- Task brief
The lines to retype are the one with "The image size is (1141, 602)." and all that follow it to the end of the entries below; copy them exactly and nothing else.

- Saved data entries
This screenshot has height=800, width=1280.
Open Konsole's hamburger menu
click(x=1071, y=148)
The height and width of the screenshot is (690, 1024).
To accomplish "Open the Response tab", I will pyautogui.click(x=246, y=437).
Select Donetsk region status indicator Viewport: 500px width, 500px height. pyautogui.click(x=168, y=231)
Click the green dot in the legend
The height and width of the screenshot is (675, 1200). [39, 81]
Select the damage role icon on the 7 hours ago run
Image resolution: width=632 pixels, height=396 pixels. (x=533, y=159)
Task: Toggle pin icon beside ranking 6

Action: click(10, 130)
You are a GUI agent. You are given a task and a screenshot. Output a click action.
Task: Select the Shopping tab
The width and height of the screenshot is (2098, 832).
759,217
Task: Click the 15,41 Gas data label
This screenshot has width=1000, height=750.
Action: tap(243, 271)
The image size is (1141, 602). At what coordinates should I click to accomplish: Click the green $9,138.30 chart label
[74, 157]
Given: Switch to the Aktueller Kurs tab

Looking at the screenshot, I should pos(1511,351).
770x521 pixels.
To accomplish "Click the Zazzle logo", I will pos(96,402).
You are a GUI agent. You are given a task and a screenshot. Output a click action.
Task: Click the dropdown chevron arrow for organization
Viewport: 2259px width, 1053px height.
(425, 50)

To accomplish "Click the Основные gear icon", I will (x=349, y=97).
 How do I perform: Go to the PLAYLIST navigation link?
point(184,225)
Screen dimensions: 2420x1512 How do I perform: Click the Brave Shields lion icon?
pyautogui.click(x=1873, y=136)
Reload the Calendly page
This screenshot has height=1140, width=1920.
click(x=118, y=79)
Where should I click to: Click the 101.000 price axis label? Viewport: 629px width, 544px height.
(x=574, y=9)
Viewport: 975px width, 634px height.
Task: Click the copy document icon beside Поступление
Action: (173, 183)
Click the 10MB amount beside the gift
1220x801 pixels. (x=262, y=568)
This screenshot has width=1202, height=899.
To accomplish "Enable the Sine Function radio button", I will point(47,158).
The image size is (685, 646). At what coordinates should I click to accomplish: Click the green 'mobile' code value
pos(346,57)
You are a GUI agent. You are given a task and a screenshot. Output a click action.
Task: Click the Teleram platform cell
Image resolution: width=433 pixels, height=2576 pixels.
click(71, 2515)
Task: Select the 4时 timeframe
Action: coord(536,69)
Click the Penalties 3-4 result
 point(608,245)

- Solution for this problem
The image size is (1141, 602). At what coordinates should I click to accomplish: Click the green $9,138.30 chart label
[74, 157]
Given: Switch to the Aktueller Kurs tab

Looking at the screenshot, I should pos(1511,351).
770x521 pixels.
To accomplish "Click the Zazzle logo", I will pos(96,402).
You are a GUI agent. You are given a task and a screenshot. Output a click action.
Task: Click the dropdown chevron arrow for organization
Viewport: 2259px width, 1053px height.
(425, 50)

To accomplish "Click the Основные gear icon", I will (x=349, y=97).
 How do I perform: Go to the PLAYLIST navigation link?
point(184,225)
Screen dimensions: 2420x1512 How do I perform: Click the Brave Shields lion icon?
pyautogui.click(x=1873, y=136)
Reload the Calendly page
This screenshot has height=1140, width=1920.
click(x=118, y=79)
Where should I click to: Click the 101.000 price axis label? Viewport: 629px width, 544px height.
(x=574, y=9)
Viewport: 975px width, 634px height.
Task: Click the copy document icon beside Поступление
Action: (173, 183)
Click the 10MB amount beside the gift
1220x801 pixels. (x=262, y=568)
This screenshot has width=1202, height=899.
To accomplish "Enable the Sine Function radio button", I will point(47,158).
The image size is (685, 646). At what coordinates should I click to accomplish: Click the green 'mobile' code value
pos(346,57)
You are a GUI agent. You are given a task and a screenshot. Output a click action.
Task: Click the Teleram platform cell
Image resolution: width=433 pixels, height=2576 pixels.
click(71, 2515)
Task: Select the 4时 timeframe
Action: coord(536,69)
Click the Penalties 3-4 result
 point(608,245)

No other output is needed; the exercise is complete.